[llvm] df93c8a - [X86] `X86TTIImpl::getInterleavedMemoryOpCostAVX512()`: fallback to scalarization cost computation for mask

Wed Nov 3 08:15:40 PDT 2021

Author: Roman Lebedev
Date: 2021-11-03T18:14:35+03:00
New Revision: df93c8a9195322a393e8b27063c083006a4ddb19

URL: https://github.com/llvm/llvm-project/commit/df93c8a9195322a393e8b27063c083006a4ddb19
DIFF: https://github.com/llvm/llvm-project/commit/df93c8a9195322a393e8b27063c083006a4ddb19.diff

LOG: [X86] `X86TTIImpl::getInterleavedMemoryOpCostAVX512()`: fallback to scalarization cost computation for mask

I don't really buy that masked interleaved memory loads/stores are supported on X86.
There is zero costmodel test coverage, no actual cost modelling for the generation
of the mask repetition, and basically only two LV tests.
Additionally, i'm not very interested in AVX512.
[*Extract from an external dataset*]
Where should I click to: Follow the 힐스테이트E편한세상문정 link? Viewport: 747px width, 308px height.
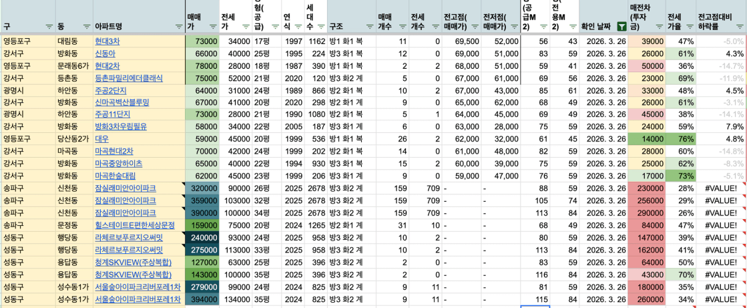pyautogui.click(x=134, y=225)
I don't know if this really helps "soft" block over at
https://reviews.llvm.org/D111460#inline-1075467,
but i think it can't make things worse at least.

When we are being told that there is a masking, instead of
completely giving up and falling back to
fully scalarizing `BasicTTIImplBase::getInterleavedMemoryOpCost()`,
let's correctly query the cost of masked memory ops,
keep all the pretty shuffle cost modelling,
but scalarize the cost computation for the mask replication.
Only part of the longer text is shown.